The Royal Guardsmen of the Queen’s Guard

Iconic figures in British history and culture, the members of the Queen’s Guard are fully trained soldiers, assigned with the task of guarding the Sovereign residences in Great Britain, namely, the Buckingham Palace and St James’s Palace. They were in operation so far back as 1660, under the reign of King Charles II, then known as the ‘King’s Guard’. To date, the Royal Guardsmen have served four Queens and 10 Kings of the British Monarchy.

The Famous Uniform of the Royal Guardsmen

Unlike regular military officials, the Royal Guardsmen are uniquely dressed.
Their uniform consists of a prominent black bearskin cap. A red stripe runs down the seams of their dark blue trousers, held together with a white leather belt.
A scarlet red tunic with white strips, coupled with a dark blue collar, and blue and white cuffs, make up their upper garment.
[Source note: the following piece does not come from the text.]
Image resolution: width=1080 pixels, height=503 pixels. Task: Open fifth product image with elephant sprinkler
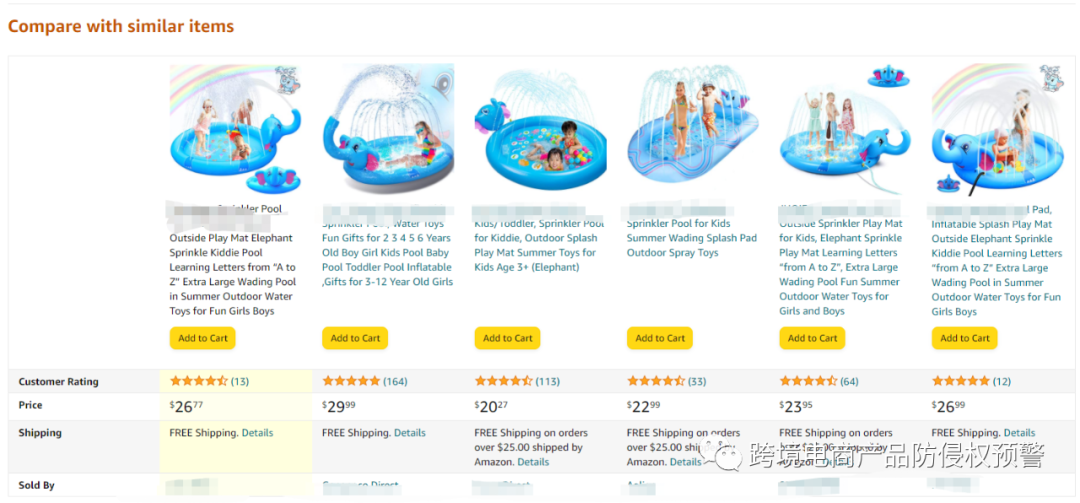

Gold buttons bearing the Queen’s insignia adorn the front.
They typically carry unloaded artillery but on occasion where there may be a threat to the throne if provided with ammunition.

The Royal Guardsmen belong to 5 regiments.

• Welsh Guards
• Scots Guards
• Irish Guards
• Cold stream Guards
• Grenadier Guards

Although all five of these groups of foot guards seem to wear the same uniform, there are minor differences visible upon close inspection. For instance, the shape of the badges, the colour of the plume and the arrangement of spaces between the buttons of the tunic are uniquely different for each regiment.

The Changing of Guards

The Changing of Guards is a colourful and traditional ceremony. During this ceremony, ‘Old Guards’ hand over their duties to ‘New Guards’. A process called ‘Guards Mounting’ is a Guard’s band that escorts the Royal Guardsmen to their posts.

General Duty Procedure

A guard usually stands on duty for two hours. He then marches fifteen paces around his area of responsibility, about four to five times, every ten minutes. They are ordered not to “eat, sleep, smoke, stand easy, sit or lie down” during the two hour period. If any individual blocks the path of the royal guardsman as he is marching, he will then shout: “Make way for the Queen’s Guard!”
The Royal Guardsmen are not allowed to interact with the public, even with facial expressions. Their stoic behaviour and elegant attire have made them something of a tourist attraction and some are seen trying to make them laugh or snapping photographs with them.
It is essential, however, to bear in mind that they are fully operational members of the British military. When dealing with troublesome tourists or the general public, especially in the case of a threat, they are instructed to come to attention sharply and then shout, “Stand back from the Queen’s Guard”. He may repeat this process one more time. If the target does not retreat, the guardsman may direct his rifle at the interfering party, thereby assuming the ‘port arms’ stance. If none of these warnings are heeded, the royal guard can call for assistance or detain the relevant person.